Zweitens mehr Integration: Juncker ist der Meinung, dass die Währungsunion alle EU-Länder erfassen soll. Auch die Staaten, die den Euro bisher nicht haben, sollen ihn zu ihrer Währung machen. Auch das stieß nicht auf Begeisterung. Der deutsche Finanzminister Wolfgang Schäuble ließ verlauten, Herr Juncker habe nur die Rechtslage dargestellt. In der Tat sollen nach den EU-Verträgen, mit Ausnahme Dänemarks und Britanniens, die ein Sonderrecht erwirkt haben, alle EU-Mitglieder den Euro als ihre Währung annehmen. Formal sind sie auch jetzt schon an der Europäischen Zentralbank beteiligt, die den Euro herausgibt. Wie Schäuble weiß und wie man an der EU gut nachvollziehen kann, richten sich Realität, Ökonomie und Politik nicht nach der Rechtslage.
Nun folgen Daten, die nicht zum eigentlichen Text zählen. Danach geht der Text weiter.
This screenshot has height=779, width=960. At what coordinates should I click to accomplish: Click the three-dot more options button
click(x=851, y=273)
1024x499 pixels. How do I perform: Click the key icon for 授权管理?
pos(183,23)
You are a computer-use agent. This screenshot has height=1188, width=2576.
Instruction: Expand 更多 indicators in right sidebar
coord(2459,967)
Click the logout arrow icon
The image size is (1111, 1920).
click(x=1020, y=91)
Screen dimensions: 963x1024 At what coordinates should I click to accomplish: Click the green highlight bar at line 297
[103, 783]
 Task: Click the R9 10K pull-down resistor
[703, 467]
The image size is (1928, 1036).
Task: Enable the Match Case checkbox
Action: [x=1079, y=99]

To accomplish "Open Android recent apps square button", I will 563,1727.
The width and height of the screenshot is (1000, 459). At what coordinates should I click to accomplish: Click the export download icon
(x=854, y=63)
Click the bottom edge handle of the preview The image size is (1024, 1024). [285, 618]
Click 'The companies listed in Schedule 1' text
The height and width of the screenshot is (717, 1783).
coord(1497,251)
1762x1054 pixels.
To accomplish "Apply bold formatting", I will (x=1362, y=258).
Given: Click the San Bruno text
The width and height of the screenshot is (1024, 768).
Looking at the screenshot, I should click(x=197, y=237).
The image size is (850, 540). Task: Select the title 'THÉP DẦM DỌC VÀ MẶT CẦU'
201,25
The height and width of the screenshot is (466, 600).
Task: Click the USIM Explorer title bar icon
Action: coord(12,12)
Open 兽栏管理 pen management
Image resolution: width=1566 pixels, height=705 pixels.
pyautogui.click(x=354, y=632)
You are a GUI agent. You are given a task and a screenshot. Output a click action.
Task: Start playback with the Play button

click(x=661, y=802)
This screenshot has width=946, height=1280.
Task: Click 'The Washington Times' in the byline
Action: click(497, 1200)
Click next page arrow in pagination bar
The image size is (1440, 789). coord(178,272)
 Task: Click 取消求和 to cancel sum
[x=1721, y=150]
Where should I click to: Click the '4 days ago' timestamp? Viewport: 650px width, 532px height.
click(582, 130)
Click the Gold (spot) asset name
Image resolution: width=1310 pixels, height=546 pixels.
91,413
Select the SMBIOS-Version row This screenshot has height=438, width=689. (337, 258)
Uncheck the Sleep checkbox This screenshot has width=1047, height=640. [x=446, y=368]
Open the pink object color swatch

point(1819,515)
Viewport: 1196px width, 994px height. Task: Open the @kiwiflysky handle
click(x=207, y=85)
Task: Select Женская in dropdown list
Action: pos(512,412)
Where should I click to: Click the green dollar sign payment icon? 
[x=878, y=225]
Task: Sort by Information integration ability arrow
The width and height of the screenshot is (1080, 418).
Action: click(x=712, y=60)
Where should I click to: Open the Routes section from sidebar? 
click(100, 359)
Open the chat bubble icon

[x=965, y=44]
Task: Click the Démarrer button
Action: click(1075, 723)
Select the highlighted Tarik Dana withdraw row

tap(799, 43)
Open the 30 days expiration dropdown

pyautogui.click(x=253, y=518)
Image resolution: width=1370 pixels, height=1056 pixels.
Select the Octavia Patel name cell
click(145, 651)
Abgesehen von Sigmar Gabriel („Juncker weist den richtigen Weg für die Einheit des Kontinents“) war die Reaktion in Deutschland auf Juncker eher abweisend. Die Regierung und die übrigen EU-Freunde teilen die von ihm formulierten Ziele. Sie wollen auch eine starke und expansive, imperialistische EU. Aber nicht auf dem von Juncker genannten Weg. Dass der Euro den schwächeren EU-Staaten schadet, formulierte für die „Linke“ deren Fraktionsvorsitzende Wagenknecht: Juncker sei „von allen guten Geistern verlassen“. Bereits jetzt zerstöre die Währungsunion in vielen Ländern Industrie und Arbeitsplätze. Damit hat sie recht. Für Länder wie Rumänien oder Bulgarien wäre die Einführung des Euro eine noch schlimmere Katastrophe als für Griechenland. Das wollen im Moment nicht einmal die deutschen Exportkonzerne. Also abgelehnt.